OpenAI, facing a fierce chase from Anthropic, has decided to overhaul its business structure and focus its capabilities on the corporations AI market.
The Wall Street Journal (WSJ) reported on the 16th (local time) that OpenAI is pushing an internal reorganization to reset business priorities and strengthen a corporations customer–centric strategy. Executives are reviewing options to identify and wind down areas with lower priority among ongoing businesses, and the related plan is expected to be shared within weeks.
Fidji Simo, chief executive officer of the business institutional sector, recently said at an all-hands meeting, "We must not miss a critical moment by focusing on side projects," emphasizing the need to restore productivity, particularly by improving efficiency in the business institutional sector.
This strategic shift is seen as not unrelated to the rise of rival Anthropic. Anthropic is expanding its market influence by fronting corporations AI tools such as "Claude Code" and "Claude CoWork," which is also jolting the existing software industry.

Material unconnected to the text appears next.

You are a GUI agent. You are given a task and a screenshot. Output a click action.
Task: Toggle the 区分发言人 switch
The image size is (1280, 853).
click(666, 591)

OpenAI has pursued various new businesses, including the video-generation AI "Sora" and the web browser "Atlas," but has faced criticism that this dispersed resource allocation and blurred its core strategy. Accordingly, it plans to focus on regaining competitiveness in corporations AI and software development tools.
In practice, OpenAI has moved to respond by improving the programming tool "Codex" app and reinforcing advanced coding features in the latest model "GPT 5.4." Weekly active users of the Codex app have surpassed 2 million.
It is also expanding services that, in cooperation with consulting firms, provide corporations customers with AI adoption and workflow efficiency strategies together. The plan is to present AI application measures across various industries to spur demand.
At the same time, it was reported to be pursuing cooperation with private equity firms such as Brookfield Asset Management and Bain Capital to supply AI solutions to their portfolio corporations. The strategy is to secure a stable base of corporations customers while supporting competitiveness gains at portfolio corporations.
Currently, both OpenAI and Anthropic are actively building partnerships with private equity firms to expand the corporations AI market, and the possibility of an initial public offering (IPO) is also being discussed. The market estimates OpenAI's valuation at about $840 billion and Anthropic's at about $380 billion.
WSJ analyzed that while OpenAI has somewhat lagged in the corporations market, it still maintains strong dominance in consumer AI services, and some external variables affecting competitors could influence the competitive landscape going forward.